John Kemp, the SFC’s interim chief executive, was at the Scottish Parliament to answer questions about the efficacy or otherwise of the recent programme of college mergers.

Instead he found himself defending the organisation’s value in the context of a Scottish Government review which is looking at a better alignment of the work of the SFC with Scottish Enterprise, Highlands and Islands Enterprise and Skills Development Scotland.

Those who sat on the review panel were apparently as surprised as anyone else last week when it was suggested a by-product of this closer working could be the scrapping of the SFC board.

For an organisation seeking to defend its good working practices in the face of a threat of hostile take-over there was probably no worse occasion than the public audit committee’s scrutiny of a no-holds-barred Audit Scotland evaluation of the college merger process which the SFC helped to oversee.

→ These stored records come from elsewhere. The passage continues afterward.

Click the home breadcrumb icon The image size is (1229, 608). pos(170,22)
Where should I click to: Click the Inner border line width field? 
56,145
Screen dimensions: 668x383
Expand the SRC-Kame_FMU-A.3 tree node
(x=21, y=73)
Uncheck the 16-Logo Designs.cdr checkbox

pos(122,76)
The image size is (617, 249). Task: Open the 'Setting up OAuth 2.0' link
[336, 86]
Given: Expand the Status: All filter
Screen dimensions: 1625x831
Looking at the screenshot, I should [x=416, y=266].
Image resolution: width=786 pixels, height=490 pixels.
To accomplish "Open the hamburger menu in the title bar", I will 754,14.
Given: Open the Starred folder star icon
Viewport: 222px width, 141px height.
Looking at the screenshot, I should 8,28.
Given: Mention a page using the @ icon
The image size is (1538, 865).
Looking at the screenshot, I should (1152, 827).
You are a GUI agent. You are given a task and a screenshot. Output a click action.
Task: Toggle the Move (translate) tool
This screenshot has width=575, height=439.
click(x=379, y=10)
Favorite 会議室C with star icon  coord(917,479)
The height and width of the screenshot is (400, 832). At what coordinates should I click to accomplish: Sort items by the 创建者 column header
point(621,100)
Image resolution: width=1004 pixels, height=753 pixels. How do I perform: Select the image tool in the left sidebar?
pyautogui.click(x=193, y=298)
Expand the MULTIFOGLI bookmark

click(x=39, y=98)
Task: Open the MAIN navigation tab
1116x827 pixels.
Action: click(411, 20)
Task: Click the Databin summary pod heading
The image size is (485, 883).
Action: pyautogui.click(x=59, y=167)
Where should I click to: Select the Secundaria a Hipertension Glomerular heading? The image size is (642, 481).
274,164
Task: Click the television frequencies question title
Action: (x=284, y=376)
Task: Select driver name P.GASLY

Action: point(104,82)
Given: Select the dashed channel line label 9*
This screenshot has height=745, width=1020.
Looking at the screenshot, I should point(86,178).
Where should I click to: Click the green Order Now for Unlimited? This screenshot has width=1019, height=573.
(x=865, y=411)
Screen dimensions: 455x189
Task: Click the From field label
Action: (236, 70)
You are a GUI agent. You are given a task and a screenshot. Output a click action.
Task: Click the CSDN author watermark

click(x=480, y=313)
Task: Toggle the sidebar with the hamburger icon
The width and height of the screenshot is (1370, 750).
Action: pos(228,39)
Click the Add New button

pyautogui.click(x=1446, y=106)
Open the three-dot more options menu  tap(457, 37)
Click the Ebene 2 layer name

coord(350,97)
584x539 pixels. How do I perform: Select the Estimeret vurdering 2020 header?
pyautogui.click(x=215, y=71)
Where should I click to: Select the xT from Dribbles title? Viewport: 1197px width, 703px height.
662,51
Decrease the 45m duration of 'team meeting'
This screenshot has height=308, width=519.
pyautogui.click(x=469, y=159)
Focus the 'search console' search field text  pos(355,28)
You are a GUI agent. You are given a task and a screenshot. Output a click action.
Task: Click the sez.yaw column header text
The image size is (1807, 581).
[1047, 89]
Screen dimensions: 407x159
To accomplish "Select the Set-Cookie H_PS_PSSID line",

The Scottish Government had said college mergers would improve engagement with employers, create financial efficiencies through reduced duplication and unnecessary competition and, crucially, boost outcomes for learners.

The SFC’s own evaluation concurred, but a rather different picture emerged from Audit Scotland which said there was a lack of baseline data to compare college performance, that there was “variable evidence” mergers had improved business engagement and that there had been a drop in student attainment and an increase in drop-out rates.

The SNP’s Alex Neil wasted no time in pointing this out to Mr Kemp telling him: “When you look at the report from the Auditor General the first conclusion you would reach is that this is not how to go about a major reform programme.

“There is a question mark over the added value and the competence of the funding council itself. It really has been a bit of a fiasco has it not?”

Mr Kemp admitted aspects of the merger process could have been improved, but by and large, said it had been a success, adding: “It was implemented fairly quickly and I think effectively by the colleges involved. I don’t accept it was a fiasco.”

Where it seems clearer that there has been a failing is in the fact neither the SFC nor the Scottish Government analysed the likely impact of an expansion of full-time courses for younger students at the expense of part-time courses populated by women and older learners.

Mr Kemp admitted that in 2009 when the policy was being implemented the SFC did not do anything that could be “properly described” as an impact assessment.

Proving the merits of the college merger programme is complex, not least because the Scottish Government has such a stake in showing it to be a success.

But in the context of a policy supposedly designed to improve the student experience it seems an unequivocal flaw that such a crucial assessment was never carried out.